Commuter rail station in Arlington Heights, Illinois

Arlington Heights is one of two commuter railroad stations along Metra's Union Pacific Northwest Line in the village of Arlington Heights, Illinois. The station is located at 45 West Northwest Highway (US 14), between Vail and Dunton Avenues, and lies 22.9 mi from Ogilvie Transportation Center in Chicago and 40.3 mi from Harvard. In Metra's zone-based fare system, Arlington Heights is in zone 3. As of 2025, Arlington Heights is the seventh busiest of the 236 non-downtown stations in the Metra system, with an average of 1,400 weekday boardings.

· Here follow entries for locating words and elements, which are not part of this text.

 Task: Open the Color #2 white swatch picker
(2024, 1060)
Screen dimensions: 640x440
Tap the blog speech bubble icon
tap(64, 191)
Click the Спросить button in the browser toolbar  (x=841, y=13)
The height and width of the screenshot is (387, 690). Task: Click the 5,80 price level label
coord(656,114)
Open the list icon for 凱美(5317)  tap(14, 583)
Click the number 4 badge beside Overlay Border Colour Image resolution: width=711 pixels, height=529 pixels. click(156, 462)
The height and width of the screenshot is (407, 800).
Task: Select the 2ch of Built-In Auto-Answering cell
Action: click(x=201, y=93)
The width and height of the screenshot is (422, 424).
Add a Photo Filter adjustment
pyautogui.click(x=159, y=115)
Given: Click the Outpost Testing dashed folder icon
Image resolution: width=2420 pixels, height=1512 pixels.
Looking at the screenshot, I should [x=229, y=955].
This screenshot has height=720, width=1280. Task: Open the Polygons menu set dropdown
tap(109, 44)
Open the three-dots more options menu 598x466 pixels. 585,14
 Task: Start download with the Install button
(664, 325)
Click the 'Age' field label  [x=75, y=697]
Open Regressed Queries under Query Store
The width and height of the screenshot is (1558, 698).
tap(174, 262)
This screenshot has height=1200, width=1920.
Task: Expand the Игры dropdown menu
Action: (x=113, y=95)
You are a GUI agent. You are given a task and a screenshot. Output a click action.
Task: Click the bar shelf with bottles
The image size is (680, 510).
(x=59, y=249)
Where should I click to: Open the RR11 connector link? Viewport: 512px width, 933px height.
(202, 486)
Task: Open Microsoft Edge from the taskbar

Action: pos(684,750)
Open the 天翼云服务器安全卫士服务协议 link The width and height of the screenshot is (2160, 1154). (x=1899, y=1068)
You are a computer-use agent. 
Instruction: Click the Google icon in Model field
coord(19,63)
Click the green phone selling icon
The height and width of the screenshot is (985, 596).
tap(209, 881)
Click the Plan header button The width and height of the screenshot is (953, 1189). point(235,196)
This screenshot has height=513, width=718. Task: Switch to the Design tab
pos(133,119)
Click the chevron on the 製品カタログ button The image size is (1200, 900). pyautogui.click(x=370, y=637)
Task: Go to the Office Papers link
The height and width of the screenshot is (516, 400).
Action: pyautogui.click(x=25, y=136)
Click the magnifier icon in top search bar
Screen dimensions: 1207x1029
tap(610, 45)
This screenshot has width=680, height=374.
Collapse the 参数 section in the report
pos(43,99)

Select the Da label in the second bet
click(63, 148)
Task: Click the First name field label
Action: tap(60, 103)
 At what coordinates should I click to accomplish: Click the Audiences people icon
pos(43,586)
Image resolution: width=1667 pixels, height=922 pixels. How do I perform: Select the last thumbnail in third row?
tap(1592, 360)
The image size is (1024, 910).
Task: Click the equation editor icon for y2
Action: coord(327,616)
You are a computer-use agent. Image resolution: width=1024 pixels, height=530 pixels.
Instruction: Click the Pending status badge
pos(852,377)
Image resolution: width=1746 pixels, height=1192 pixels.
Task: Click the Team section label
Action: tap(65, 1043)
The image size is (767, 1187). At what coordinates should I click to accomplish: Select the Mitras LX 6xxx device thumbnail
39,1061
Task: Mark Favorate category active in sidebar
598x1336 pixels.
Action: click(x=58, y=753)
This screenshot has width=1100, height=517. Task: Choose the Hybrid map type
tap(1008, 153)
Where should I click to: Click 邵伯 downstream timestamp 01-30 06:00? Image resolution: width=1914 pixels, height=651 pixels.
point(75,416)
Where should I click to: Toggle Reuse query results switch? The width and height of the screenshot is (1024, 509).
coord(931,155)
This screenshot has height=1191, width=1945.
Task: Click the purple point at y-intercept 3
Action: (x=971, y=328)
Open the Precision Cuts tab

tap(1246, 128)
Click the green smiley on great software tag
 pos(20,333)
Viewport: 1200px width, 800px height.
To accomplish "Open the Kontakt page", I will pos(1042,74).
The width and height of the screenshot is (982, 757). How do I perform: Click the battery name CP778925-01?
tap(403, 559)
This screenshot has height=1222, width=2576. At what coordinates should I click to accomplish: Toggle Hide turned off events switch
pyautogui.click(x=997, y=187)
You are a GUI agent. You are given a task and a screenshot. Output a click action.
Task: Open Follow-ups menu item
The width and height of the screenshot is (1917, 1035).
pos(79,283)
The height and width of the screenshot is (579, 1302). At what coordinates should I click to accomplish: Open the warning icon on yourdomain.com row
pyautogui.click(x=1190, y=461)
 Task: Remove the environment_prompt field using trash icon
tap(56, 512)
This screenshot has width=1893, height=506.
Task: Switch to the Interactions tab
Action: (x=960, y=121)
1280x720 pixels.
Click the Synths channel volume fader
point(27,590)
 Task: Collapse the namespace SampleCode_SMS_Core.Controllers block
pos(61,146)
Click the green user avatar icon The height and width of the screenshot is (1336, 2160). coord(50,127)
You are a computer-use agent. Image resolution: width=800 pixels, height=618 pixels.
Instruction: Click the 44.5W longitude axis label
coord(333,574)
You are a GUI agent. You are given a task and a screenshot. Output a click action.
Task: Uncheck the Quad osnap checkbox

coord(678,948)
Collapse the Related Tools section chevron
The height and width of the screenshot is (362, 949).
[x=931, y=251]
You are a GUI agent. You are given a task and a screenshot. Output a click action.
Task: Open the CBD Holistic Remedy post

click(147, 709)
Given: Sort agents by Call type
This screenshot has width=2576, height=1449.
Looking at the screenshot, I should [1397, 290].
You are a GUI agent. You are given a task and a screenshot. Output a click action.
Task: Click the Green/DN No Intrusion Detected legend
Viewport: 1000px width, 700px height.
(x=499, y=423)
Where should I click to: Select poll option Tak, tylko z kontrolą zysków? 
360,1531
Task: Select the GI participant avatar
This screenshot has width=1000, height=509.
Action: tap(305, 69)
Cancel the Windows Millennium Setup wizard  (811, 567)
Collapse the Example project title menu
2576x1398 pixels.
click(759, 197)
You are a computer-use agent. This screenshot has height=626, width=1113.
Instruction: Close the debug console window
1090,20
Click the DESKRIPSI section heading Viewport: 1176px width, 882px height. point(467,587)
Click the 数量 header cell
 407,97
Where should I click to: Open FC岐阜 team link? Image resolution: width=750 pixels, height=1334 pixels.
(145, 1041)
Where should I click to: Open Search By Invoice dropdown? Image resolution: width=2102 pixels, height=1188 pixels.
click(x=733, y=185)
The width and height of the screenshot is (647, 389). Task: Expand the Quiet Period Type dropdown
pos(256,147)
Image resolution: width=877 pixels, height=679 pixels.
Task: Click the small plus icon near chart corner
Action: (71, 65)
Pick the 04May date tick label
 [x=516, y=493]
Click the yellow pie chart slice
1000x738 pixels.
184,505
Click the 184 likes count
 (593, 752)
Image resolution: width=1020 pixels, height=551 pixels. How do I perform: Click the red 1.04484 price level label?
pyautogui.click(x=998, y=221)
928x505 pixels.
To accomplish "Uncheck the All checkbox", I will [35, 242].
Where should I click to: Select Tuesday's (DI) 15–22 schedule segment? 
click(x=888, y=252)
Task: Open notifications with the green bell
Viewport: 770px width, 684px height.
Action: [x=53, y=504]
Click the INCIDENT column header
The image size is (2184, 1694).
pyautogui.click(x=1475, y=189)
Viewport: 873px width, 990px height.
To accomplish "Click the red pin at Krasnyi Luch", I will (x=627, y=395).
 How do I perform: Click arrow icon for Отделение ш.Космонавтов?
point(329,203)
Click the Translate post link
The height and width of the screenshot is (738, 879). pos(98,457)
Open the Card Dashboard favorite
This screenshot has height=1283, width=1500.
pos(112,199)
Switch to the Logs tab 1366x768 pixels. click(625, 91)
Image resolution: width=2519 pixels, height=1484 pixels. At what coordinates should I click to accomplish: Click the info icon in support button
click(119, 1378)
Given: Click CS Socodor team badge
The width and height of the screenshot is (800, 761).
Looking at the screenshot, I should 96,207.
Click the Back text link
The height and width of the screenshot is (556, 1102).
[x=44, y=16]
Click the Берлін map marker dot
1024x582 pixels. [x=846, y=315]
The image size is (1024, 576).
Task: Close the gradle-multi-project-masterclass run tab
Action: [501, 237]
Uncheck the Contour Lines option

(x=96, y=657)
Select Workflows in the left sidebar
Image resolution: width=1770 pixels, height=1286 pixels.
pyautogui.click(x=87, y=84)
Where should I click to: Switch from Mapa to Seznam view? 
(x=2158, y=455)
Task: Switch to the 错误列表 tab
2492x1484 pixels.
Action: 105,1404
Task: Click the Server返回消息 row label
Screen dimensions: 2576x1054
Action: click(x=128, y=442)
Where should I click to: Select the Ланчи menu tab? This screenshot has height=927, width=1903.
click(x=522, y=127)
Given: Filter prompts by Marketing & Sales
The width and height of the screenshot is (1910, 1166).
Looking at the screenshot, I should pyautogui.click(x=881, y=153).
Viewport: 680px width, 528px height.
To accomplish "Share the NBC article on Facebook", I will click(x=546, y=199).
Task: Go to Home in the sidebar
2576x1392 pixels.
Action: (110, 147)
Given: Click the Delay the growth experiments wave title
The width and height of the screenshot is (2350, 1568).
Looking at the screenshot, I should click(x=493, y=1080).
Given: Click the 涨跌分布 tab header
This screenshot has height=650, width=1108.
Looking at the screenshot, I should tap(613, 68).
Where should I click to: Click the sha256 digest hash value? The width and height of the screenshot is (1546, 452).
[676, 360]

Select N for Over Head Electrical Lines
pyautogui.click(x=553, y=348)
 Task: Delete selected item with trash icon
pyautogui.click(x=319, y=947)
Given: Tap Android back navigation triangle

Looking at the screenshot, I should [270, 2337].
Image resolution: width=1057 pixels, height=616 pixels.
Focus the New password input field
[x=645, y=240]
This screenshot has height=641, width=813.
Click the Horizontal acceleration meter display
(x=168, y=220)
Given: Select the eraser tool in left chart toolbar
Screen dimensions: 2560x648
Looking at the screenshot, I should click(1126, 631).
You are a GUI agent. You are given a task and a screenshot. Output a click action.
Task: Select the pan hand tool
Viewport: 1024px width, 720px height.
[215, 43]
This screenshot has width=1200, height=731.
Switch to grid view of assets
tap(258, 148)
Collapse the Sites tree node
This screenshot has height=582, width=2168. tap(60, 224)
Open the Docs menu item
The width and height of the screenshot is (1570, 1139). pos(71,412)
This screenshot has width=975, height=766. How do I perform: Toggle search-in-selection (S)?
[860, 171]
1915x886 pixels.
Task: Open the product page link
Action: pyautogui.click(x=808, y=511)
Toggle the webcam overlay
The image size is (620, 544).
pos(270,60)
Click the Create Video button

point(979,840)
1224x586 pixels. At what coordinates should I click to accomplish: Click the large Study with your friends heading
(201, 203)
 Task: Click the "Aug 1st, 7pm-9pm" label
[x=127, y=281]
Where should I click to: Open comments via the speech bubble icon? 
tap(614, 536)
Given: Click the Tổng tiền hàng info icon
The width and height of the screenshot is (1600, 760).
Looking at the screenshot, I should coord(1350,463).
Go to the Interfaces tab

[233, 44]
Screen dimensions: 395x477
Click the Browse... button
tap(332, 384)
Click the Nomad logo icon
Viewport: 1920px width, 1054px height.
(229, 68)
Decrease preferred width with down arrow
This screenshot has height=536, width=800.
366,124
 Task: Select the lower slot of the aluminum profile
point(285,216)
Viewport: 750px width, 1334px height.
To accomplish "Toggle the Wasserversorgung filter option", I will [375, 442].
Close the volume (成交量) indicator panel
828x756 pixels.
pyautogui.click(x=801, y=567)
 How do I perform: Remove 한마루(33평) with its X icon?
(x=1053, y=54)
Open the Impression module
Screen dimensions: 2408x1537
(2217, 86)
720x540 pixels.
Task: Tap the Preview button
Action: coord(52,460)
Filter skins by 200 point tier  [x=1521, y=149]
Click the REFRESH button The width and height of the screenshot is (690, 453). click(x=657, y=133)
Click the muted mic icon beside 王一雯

As of May 30, 2023, Arlington Heights is served by 62 trains (31 in each direction) on weekdays, by all 34 trains (17 in each direction) on Saturdays, and by all 21 trains (10 inbound, 11 outbound) on Sundays. One inbound train originates from Arlington Heights on weekends and holidays.

Parking is available along Northwest Highway and the north side of the tracks from east of Walnut Avenue to Dunton Avenue. It is also available on the south side of the tracks between Vail and Dunton Avenues leading into Payton Run. A much larger parking lot exists on the south side of the track between Evergreen Avenue and Arlington Heights Road north of Sigwalt Street. A fourth parking lot is available north of US 14 along Vail Avenue between St. James and Fremont Streets. Three others are not available to commuters.

There is a newsstand, restroom and staffed (weekday mornings) ticket agent inside the station building.